→ What you will do: Type the records out again in full, exactly.

→ Items from a dataset:
═══

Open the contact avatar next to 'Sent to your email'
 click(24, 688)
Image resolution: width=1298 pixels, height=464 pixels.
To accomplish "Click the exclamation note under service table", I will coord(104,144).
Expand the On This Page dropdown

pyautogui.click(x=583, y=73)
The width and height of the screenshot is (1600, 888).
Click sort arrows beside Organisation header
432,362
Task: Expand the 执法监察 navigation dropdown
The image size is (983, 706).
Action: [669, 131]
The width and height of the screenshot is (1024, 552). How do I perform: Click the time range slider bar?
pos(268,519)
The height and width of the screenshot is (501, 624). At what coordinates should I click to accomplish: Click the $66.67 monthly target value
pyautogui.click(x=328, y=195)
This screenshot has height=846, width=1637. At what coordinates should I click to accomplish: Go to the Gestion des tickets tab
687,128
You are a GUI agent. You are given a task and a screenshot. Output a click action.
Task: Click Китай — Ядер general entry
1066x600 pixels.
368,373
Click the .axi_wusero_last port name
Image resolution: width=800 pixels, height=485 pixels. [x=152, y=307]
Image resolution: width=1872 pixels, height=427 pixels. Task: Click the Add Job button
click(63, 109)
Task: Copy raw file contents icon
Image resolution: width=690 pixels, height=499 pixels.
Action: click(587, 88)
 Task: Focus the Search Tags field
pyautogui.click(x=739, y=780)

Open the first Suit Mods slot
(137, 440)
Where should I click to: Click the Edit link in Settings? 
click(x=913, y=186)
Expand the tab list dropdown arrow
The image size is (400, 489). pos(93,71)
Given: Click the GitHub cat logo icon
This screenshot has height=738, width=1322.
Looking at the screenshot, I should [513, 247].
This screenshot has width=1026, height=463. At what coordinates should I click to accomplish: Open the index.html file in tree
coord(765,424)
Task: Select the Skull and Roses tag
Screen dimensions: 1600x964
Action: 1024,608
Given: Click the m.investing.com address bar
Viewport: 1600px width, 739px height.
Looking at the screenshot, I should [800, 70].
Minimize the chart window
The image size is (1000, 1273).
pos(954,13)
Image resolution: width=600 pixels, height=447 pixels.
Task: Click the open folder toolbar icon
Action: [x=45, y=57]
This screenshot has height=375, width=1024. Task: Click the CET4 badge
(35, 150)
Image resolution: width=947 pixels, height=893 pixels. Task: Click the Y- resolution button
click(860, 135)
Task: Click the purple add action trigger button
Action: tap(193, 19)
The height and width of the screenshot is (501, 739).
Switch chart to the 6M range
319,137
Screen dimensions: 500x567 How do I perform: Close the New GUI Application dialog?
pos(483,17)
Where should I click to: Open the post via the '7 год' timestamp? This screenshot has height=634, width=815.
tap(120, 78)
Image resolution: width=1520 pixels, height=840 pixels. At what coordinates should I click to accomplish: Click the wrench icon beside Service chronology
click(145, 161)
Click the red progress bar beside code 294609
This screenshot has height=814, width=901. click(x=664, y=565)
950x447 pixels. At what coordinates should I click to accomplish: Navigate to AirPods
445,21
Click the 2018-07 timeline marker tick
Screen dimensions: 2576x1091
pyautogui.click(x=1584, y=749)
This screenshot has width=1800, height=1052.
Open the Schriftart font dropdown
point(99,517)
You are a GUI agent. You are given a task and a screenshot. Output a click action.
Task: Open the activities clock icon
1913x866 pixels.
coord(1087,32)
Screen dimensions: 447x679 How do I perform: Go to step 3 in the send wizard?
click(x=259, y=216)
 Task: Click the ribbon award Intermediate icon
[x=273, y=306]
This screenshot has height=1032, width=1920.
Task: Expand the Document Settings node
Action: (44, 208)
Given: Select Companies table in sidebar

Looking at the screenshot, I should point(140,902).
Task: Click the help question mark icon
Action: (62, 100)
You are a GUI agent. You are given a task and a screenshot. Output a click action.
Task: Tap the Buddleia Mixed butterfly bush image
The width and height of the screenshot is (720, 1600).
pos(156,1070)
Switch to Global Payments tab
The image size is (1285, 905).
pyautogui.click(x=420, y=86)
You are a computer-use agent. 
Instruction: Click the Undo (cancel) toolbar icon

═══

→ Task answer:
Open the contact avatar next to 'Sent to your email'
 click(24, 688)
Image resolution: width=1298 pixels, height=464 pixels.
To accomplish "Click the exclamation note under service table", I will coord(104,144).
Expand the On This Page dropdown

pyautogui.click(x=583, y=73)
The width and height of the screenshot is (1600, 888).
Click sort arrows beside Organisation header
432,362
Task: Expand the 执法监察 navigation dropdown
The image size is (983, 706).
Action: [669, 131]
The width and height of the screenshot is (1024, 552). How do I perform: Click the time range slider bar?
pos(268,519)
The height and width of the screenshot is (501, 624). At what coordinates should I click to accomplish: Click the $66.67 monthly target value
pyautogui.click(x=328, y=195)
This screenshot has height=846, width=1637. At what coordinates should I click to accomplish: Go to the Gestion des tickets tab
687,128
You are a GUI agent. You are given a task and a screenshot. Output a click action.
Task: Click Китай — Ядер general entry
1066x600 pixels.
368,373
Click the .axi_wusero_last port name
Image resolution: width=800 pixels, height=485 pixels. [x=152, y=307]
Image resolution: width=1872 pixels, height=427 pixels. Task: Click the Add Job button
click(63, 109)
Task: Copy raw file contents icon
Image resolution: width=690 pixels, height=499 pixels.
Action: click(587, 88)
 Task: Focus the Search Tags field
pyautogui.click(x=739, y=780)

Open the first Suit Mods slot
(137, 440)
Where should I click to: Click the Edit link in Settings? 
click(x=913, y=186)
Expand the tab list dropdown arrow
The image size is (400, 489). pos(93,71)
Given: Click the GitHub cat logo icon
This screenshot has height=738, width=1322.
Looking at the screenshot, I should [513, 247].
This screenshot has width=1026, height=463. At what coordinates should I click to accomplish: Open the index.html file in tree
coord(765,424)
Task: Select the Skull and Roses tag
Screen dimensions: 1600x964
Action: 1024,608
Given: Click the m.investing.com address bar
Viewport: 1600px width, 739px height.
Looking at the screenshot, I should [800, 70].
Minimize the chart window
The image size is (1000, 1273).
pos(954,13)
Image resolution: width=600 pixels, height=447 pixels.
Task: Click the open folder toolbar icon
Action: [x=45, y=57]
This screenshot has height=375, width=1024. Task: Click the CET4 badge
(35, 150)
Image resolution: width=947 pixels, height=893 pixels. Task: Click the Y- resolution button
click(860, 135)
Task: Click the purple add action trigger button
Action: tap(193, 19)
The height and width of the screenshot is (501, 739).
Switch chart to the 6M range
319,137
Screen dimensions: 500x567 How do I perform: Close the New GUI Application dialog?
pos(483,17)
Where should I click to: Open the post via the '7 год' timestamp? This screenshot has height=634, width=815.
tap(120, 78)
Image resolution: width=1520 pixels, height=840 pixels. At what coordinates should I click to accomplish: Click the wrench icon beside Service chronology
click(145, 161)
Click the red progress bar beside code 294609
This screenshot has height=814, width=901. click(x=664, y=565)
950x447 pixels. At what coordinates should I click to accomplish: Navigate to AirPods
445,21
Click the 2018-07 timeline marker tick
Screen dimensions: 2576x1091
pyautogui.click(x=1584, y=749)
This screenshot has width=1800, height=1052.
Open the Schriftart font dropdown
point(99,517)
You are a GUI agent. You are given a task and a screenshot. Output a click action.
Task: Open the activities clock icon
1913x866 pixels.
coord(1087,32)
Screen dimensions: 447x679 How do I perform: Go to step 3 in the send wizard?
click(x=259, y=216)
 Task: Click the ribbon award Intermediate icon
[x=273, y=306]
This screenshot has height=1032, width=1920.
Task: Expand the Document Settings node
Action: (44, 208)
Given: Select Companies table in sidebar

Looking at the screenshot, I should point(140,902).
Task: Click the help question mark icon
Action: (62, 100)
You are a GUI agent. You are given a task and a screenshot. Output a click action.
Task: Tap the Buddleia Mixed butterfly bush image
The width and height of the screenshot is (720, 1600).
pos(156,1070)
Switch to Global Payments tab
The image size is (1285, 905).
pyautogui.click(x=420, y=86)
You are a computer-use agent. 
Instruction: Click the Undo (cancel) toolbar icon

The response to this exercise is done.